— PROBLEM SET —
[1] In the forum post about applying PCA with sklearn, what size is test_dataset_mod2?
[2] Copy the passage of the PCA forum post verbatim, starting at "I am trying to perform" and ending at "pca2.fit(train_dataset_mod2.transpose())".

— SELECTED EXTRACT —
>> start
I am trying to perform the python implementation of PCA using sklearn. I have created the following function:
def dimensionality_reduction(train_dataset_mod1, train_dataset_mod2, test_dataset_mod1, test_dataset_mod2):
pca = PCA(n_components= 200)
pca.fit(train_dataset_mod1.transpose())
mod1_features_train = pca.components_
pca2 = PCA(n_components=200)
pca2.fit(train_dataset_mod2.transpose())
mod2_features_train = pca2.components_
mod1_features_test = pca.transform(test_dataset_mod1)
mod2_features_test = pca2.transform(test_dataset_mod2)
return mod1_features_train.transpose(), mod2_features_train.transpose(), mod1_features_test, mod2_features_test
The size of my matrices are the following:
train_dataset_mod1 733x5000
test_dataset_mod1 360x5000
mod1_features_train 200x733
train_dataset_mod2 733x8000
test_dataset_mod2 360x8000
mod2_features_train 200x733
However when I am trying to run the whole script I am receiving the following message:
File "\Anaconda2\lib\site-packages\sklearn\decomposition\base.py", line 132, in transform X = X - self.mean_
What is the issue? How can I apply the pca to the test data?
Here an example of the debugging of pca for mod1:
The transformed dataset mod1_features_train and mod1_features_train having the correct size both 500x733. However I cannot do the same with test_dataset_mod1 and test_dataset_mod2, why?
>> end
— DATA —
>> start
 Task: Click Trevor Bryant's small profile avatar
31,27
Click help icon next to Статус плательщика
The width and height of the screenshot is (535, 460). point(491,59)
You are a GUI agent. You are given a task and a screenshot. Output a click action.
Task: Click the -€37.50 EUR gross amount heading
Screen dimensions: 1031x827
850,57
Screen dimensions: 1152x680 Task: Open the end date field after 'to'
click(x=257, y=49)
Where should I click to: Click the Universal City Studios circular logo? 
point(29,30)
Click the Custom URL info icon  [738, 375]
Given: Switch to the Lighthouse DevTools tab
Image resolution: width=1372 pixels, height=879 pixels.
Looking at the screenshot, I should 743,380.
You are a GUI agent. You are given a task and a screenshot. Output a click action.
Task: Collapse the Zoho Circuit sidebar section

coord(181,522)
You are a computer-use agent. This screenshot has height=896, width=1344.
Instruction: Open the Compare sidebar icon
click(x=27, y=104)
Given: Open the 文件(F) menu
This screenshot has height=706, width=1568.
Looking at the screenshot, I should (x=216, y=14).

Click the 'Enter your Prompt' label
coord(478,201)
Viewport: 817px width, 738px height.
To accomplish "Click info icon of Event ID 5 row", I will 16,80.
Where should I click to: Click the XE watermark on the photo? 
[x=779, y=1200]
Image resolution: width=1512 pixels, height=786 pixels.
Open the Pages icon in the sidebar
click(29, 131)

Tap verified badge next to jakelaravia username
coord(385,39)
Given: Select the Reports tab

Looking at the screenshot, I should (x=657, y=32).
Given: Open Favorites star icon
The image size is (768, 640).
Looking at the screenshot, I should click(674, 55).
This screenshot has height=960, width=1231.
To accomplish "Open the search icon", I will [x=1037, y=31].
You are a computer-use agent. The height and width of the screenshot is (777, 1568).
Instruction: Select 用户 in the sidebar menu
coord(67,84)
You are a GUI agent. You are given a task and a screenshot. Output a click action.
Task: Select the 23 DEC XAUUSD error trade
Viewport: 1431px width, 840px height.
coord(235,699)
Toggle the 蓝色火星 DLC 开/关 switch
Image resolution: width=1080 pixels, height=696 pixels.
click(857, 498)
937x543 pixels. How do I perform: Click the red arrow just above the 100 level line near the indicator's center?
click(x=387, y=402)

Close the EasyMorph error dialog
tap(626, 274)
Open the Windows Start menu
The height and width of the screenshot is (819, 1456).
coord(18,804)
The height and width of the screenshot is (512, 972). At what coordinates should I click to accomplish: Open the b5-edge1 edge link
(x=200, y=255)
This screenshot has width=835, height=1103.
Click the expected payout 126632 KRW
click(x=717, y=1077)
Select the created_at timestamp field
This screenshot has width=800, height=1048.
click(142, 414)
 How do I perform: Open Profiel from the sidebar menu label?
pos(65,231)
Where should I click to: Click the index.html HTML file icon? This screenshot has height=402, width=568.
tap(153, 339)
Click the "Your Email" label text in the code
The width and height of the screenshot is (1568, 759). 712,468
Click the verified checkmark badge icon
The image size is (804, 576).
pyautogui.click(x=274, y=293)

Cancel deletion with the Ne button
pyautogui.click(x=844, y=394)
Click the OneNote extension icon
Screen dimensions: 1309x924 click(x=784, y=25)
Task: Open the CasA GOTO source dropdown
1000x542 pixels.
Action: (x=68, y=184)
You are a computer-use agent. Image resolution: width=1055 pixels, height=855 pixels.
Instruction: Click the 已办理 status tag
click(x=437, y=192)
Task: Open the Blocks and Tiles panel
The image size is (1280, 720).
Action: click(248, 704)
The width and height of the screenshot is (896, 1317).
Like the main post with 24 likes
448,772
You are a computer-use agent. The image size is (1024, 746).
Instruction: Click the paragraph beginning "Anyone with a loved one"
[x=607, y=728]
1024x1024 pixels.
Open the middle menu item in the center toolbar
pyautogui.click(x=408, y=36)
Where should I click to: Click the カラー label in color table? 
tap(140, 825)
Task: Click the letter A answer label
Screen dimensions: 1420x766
>> end
— TASK RESULTS —
[1] 360x8000

[2]
I am trying to perform the python implementation of PCA using sklearn. I have created the following function:
def dimensionality_reduction(train_dataset_mod1, train_dataset_mod2, test_dataset_mod1, test_dataset_mod2):
pca = PCA(n_components= 200)
pca.fit(train_dataset_mod1.transpose())
mod1_features_train = pca.components_
pca2 = PCA(n_components=200)
pca2.fit(train_dataset_mod2.transpose())